En 1989, j’ai vu une exposition à Paris : « Magiciens de la terre ». Elle m’a profondément marqué. Avant cette exposition, je n’avais aucune idée qu’il pouvait y avoir en Afrique une création en art contemporain d’une aussi grande richesse. Par la suite, lorsque j’ai rencontré André Magnin, un des commissaires de l’exposition, j’ai décidé de collectionner essentiellement l’art contemporain africain.

A l’époque, l’art africain se résumait à mes yeux à ce que l’on voit au Metropolitan Museum de New York (des masques de bois sombre, des chiens constellés de clous, des bijoux en or, des tambours sculptés) et aux souvenirs bon marché vendus à l’aéroport de Mombasa.

Mais à Paris, j’ai vu des tableaux qui auraient très bien pu être signés par un artiste en vogue, installé dans un loft de Brooklyn, et des sculptures en plastique, semblables à celles que l’on trouve dans les galeries chic de Berlin. J’ai été stupéfait et véritablement enthousiasmé. Les couleurs, l’imagination, les sujets: tout cela m’a littéralement marqué.

Bien sûr, je savais qu’il existait un travail de création intéressant partout dans le monde, mais il me semblait qu’il était impossible à trouver, ou même à identifier. Quand j’ai rencontré André Magnin, j’ai pris conscience qu’ensemble, nous pourrions mettre sur pied une véritable collection d’art contemporain africain. Dans ma vie, j’adore faire des découvertes, qu’elles soient musicales, culinaires, technologiques, artistiques ou autres… Cette exposition a constitué pour moi une véritable révolution, et j’ai voulu aller au bout de ma nouvelle découverte.

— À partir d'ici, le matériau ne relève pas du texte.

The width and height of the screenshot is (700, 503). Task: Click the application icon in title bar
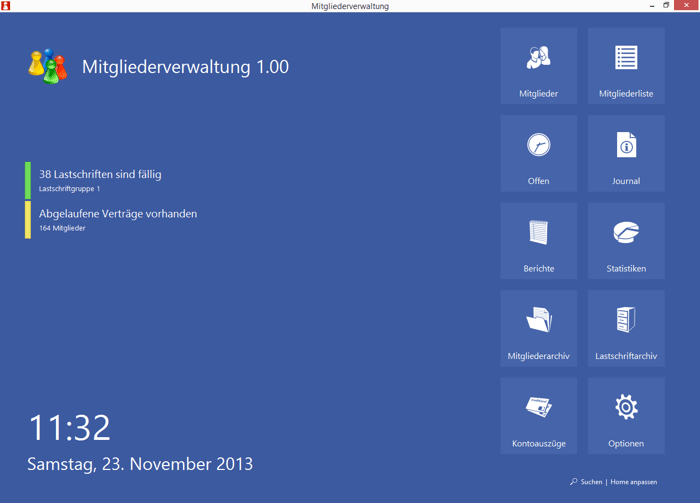coord(6,6)
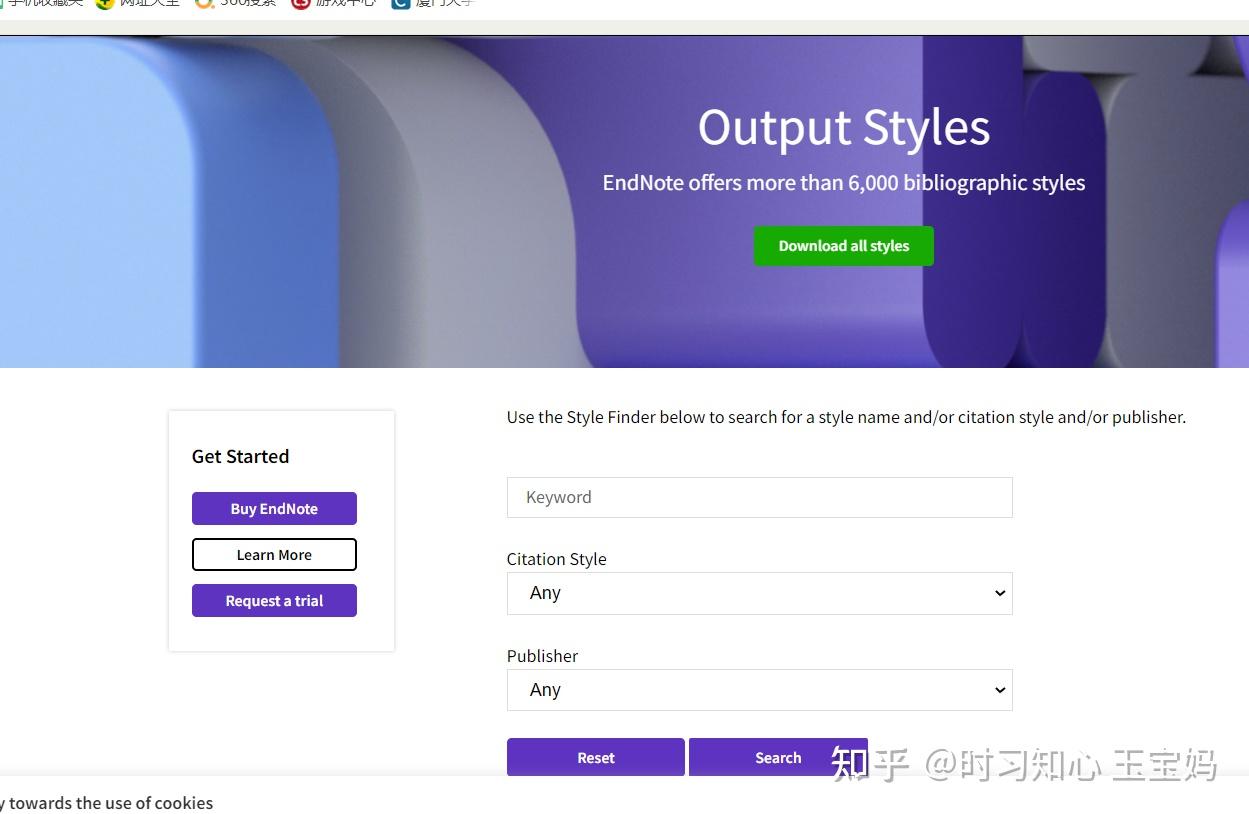Click the 360搜索 bookmark label text

point(248,3)
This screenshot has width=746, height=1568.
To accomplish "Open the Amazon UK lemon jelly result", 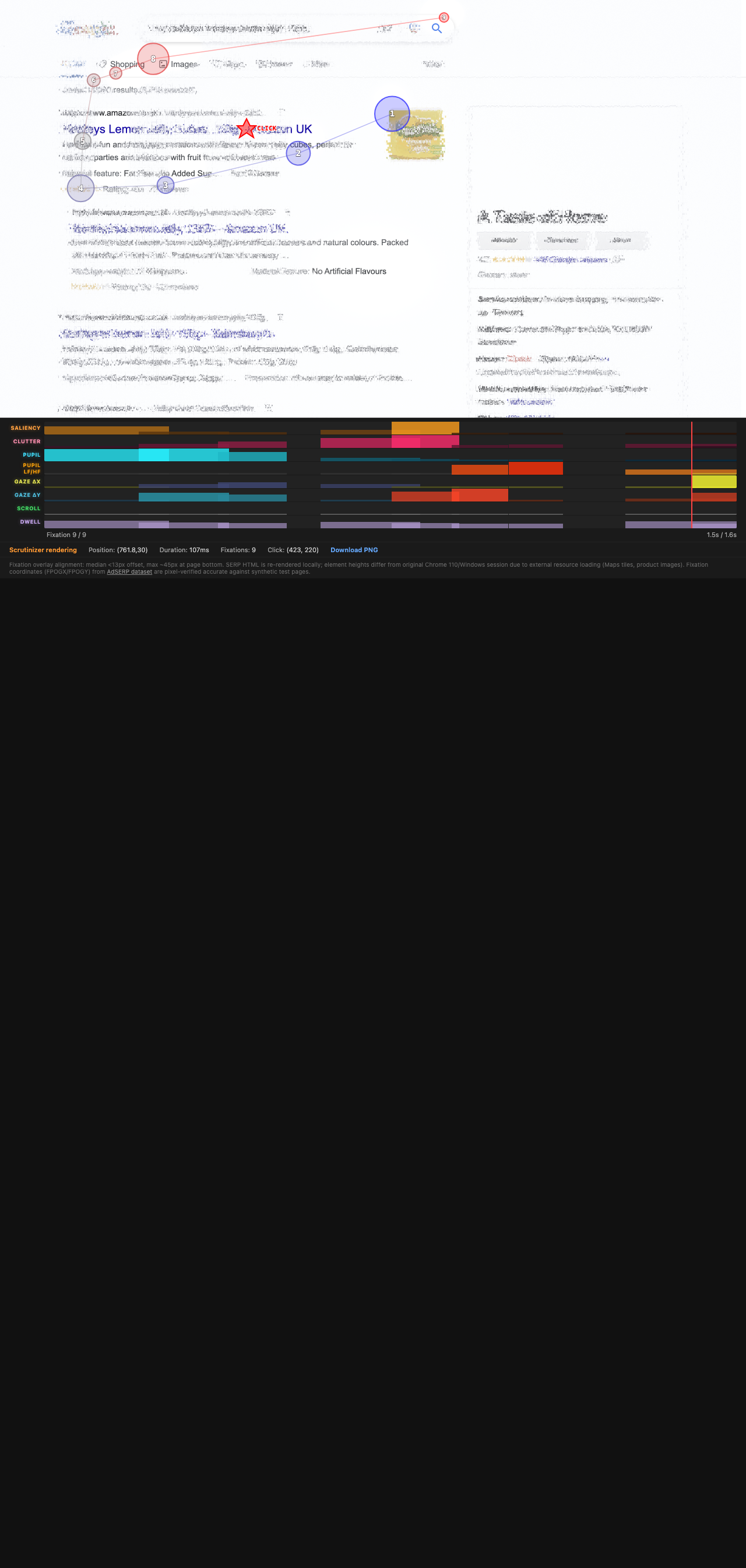I will 188,129.
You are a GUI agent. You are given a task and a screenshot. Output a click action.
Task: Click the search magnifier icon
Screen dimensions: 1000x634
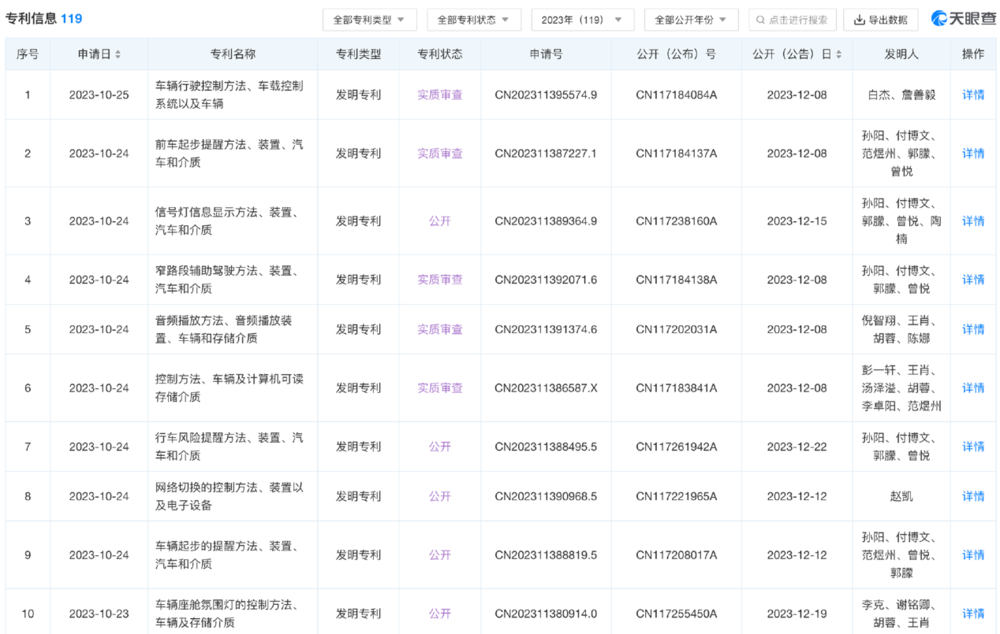[760, 20]
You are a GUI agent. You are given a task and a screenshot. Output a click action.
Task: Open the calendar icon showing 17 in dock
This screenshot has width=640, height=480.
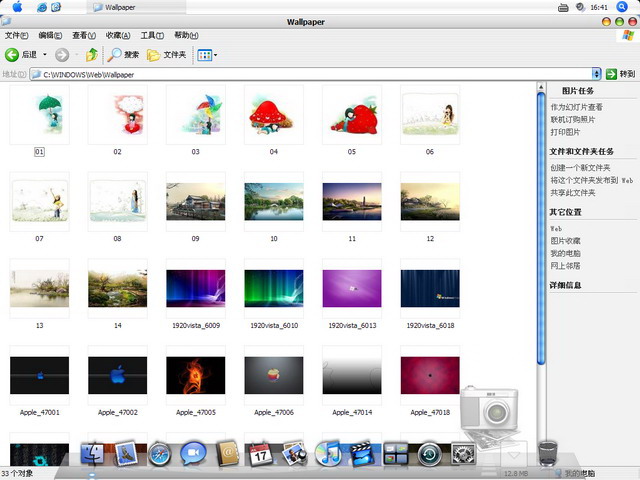pyautogui.click(x=260, y=454)
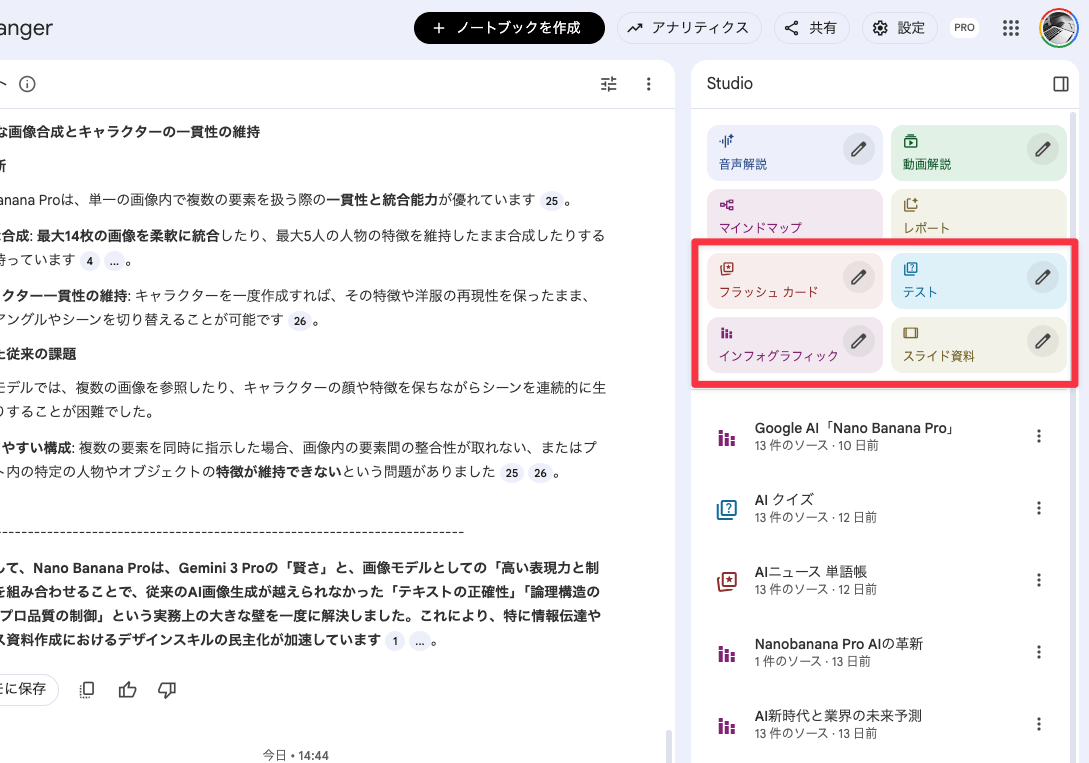The width and height of the screenshot is (1089, 763).
Task: Open the menu for AIニュース 単語帳
Action: pos(1039,580)
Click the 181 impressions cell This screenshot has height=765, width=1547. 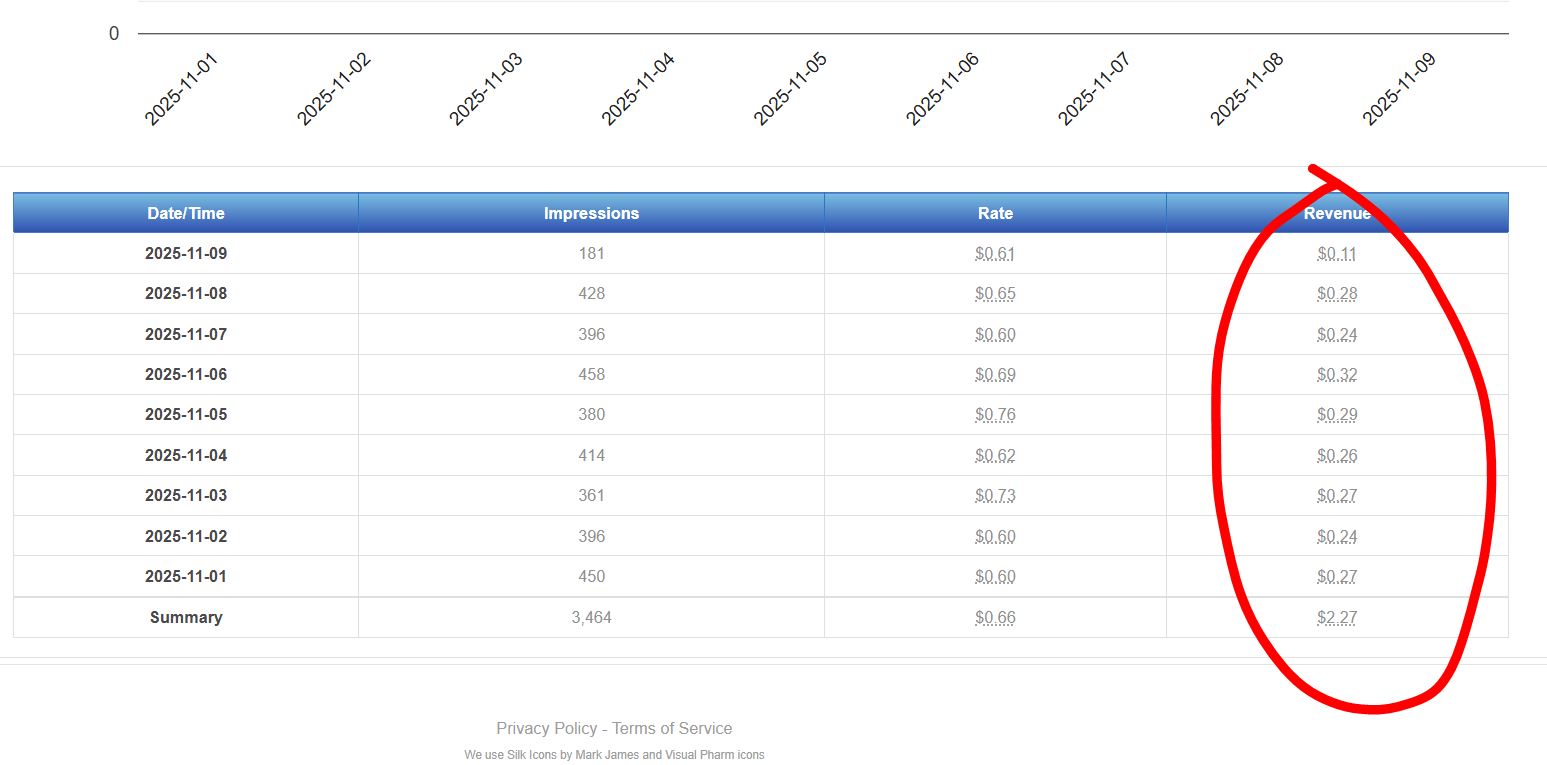[591, 254]
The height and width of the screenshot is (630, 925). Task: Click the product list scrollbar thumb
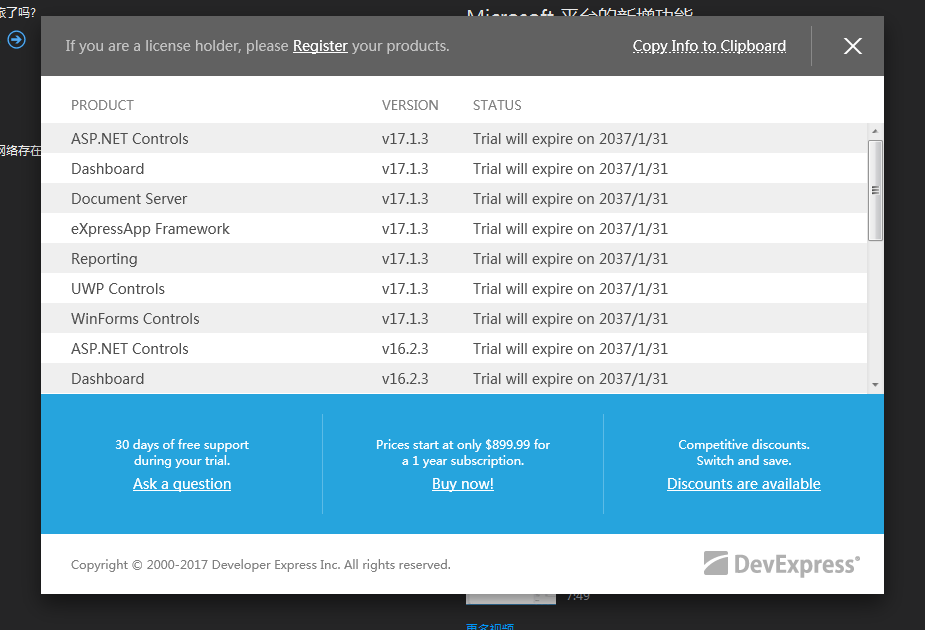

Ma collection a commencé comme un petit rêve, mais elle est vite devenue une immense et passionnante réalité. Je me suis immédiatement rendu compte qu’elle pourrait permettre aux pays occidentaux de comprendre que l’art de qualité vient aussi bien des rues poussiéreuses de Dakar et des villages pauvres et reculés d’Ethiopie, que des ateliers climatisés de SoHo, à New York.

Depuis mon enfance, je suis un collectionneur: voitures, timbres, pierres, trains électriques… j’accumule les objets de toutes sortes.

L’art contemporain a toujours éveillé ma curiosité, mais dans les années soixante et soixante-dix, à Paris, on en trouvait difficilement.

Mes parents étaient des bourgeois européens typiques. Ils possédaient une collection modeste de Renoir, Sisley, Boudin et Léger (rien de bien original) mais pas de chefs-d’œuvre. Leurs préférences allaient plutôt aux valeurs sûres impressionnistes, mais pas à Picasso, à Braque ou à Jasper Johns. Ma mère m’a emmené dans des centaines de musées et de galeries d’art, mais dans aucun lieu avant-gardiste. Elle était très classique. Les amis de mes parents étaient industriels, banquiers, hommes politiques ou ambassadeurs. Ma mère jouait au gin rami avec des dames aux cheveux bleus, accompagnées de leur petit chien. Il n’y avait pas d’artiste contemporain dans leur cercle, pas de brillant conservateur à la pointe de l’art.

Quoi qu’il en soit, Illeana Sonnabend avait une galerie à Paris, et c’est là que j’ai acheté mon premier collage de Rauschenberg, au milieu des années soixante-dix. J’ai réellement commencé à collectionner des oeuvres d’art contemporain quand j’étais à Harvard, entre 1970 et 1974. J’allais souvent à New York, le week-end, et je passais de nombreuses heures au Musée d’Art Moderne et au Whitney Museum. Je fréquentais aussi quelques galeries, situées downtown. C’était vraiment passionnant. C’était alors la grande époque de l’Art conceptuel et du Minimalisme, de Carl Andre et de Sol LeWitt. J’avais pour professeur l’artiste conceptuel Douglas Huebler et il a exercé sur moi une grande influence.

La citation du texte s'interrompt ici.